EXERCISE REQUIREMENTS:
Lines below starting with the line with "Screenshot is 151x2576." and going on through the line with "2013 Tradewise Gibraltar Chess Festival Round 5" must be output exactly; the rest of the records must be left out.

EXERCISE MATERIALS:
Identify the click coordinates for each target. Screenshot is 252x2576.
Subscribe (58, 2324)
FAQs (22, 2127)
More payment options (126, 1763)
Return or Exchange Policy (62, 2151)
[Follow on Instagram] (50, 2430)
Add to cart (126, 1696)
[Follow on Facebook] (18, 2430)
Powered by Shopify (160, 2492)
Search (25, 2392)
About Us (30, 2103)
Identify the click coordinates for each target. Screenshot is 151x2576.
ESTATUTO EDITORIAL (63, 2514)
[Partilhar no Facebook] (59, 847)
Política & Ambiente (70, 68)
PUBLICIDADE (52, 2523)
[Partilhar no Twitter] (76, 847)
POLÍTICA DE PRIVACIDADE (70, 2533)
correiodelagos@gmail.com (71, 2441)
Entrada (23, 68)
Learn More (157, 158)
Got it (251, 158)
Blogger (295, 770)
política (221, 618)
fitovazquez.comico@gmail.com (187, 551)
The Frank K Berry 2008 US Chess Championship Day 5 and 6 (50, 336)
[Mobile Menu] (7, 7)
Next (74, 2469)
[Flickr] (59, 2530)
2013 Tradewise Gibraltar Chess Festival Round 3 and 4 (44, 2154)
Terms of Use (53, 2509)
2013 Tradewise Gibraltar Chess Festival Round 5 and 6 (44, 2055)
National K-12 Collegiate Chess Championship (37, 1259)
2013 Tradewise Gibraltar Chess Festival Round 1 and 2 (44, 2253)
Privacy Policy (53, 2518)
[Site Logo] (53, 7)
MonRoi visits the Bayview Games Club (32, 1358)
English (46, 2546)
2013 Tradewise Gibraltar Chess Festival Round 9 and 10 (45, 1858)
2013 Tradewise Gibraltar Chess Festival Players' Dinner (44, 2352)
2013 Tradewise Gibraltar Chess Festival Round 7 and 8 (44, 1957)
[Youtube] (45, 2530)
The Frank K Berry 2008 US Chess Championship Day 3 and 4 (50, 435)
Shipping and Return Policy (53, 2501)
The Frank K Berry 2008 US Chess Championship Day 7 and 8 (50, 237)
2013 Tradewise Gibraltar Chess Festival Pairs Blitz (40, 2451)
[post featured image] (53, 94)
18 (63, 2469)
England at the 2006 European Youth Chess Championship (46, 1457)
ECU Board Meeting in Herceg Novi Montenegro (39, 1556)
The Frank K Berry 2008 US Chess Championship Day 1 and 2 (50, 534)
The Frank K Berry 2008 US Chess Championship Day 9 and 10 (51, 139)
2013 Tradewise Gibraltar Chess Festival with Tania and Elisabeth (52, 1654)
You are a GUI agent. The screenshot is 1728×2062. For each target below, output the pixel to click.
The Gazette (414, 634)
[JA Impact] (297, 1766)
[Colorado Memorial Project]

THE ANSWER:
Identify the click coordinates for each target. Screenshot is 151x2576.
ESTATUTO EDITORIAL (63, 2514)
[Partilhar no Facebook] (59, 847)
Política & Ambiente (70, 68)
PUBLICIDADE (52, 2523)
[Partilhar no Twitter] (76, 847)
POLÍTICA DE PRIVACIDADE (70, 2533)
correiodelagos@gmail.com (71, 2441)
Entrada (23, 68)
Learn More (157, 158)
Got it (251, 158)
Blogger (295, 770)
política (221, 618)
fitovazquez.comico@gmail.com (187, 551)
The Frank K Berry 2008 US Chess Championship Day 5 and 6 (50, 336)
[Mobile Menu] (7, 7)
Next (74, 2469)
[Flickr] (59, 2530)
2013 Tradewise Gibraltar Chess Festival Round 3 and 4 (44, 2154)
Terms of Use (53, 2509)
2013 Tradewise Gibraltar Chess Festival Round 5 and 6 (44, 2055)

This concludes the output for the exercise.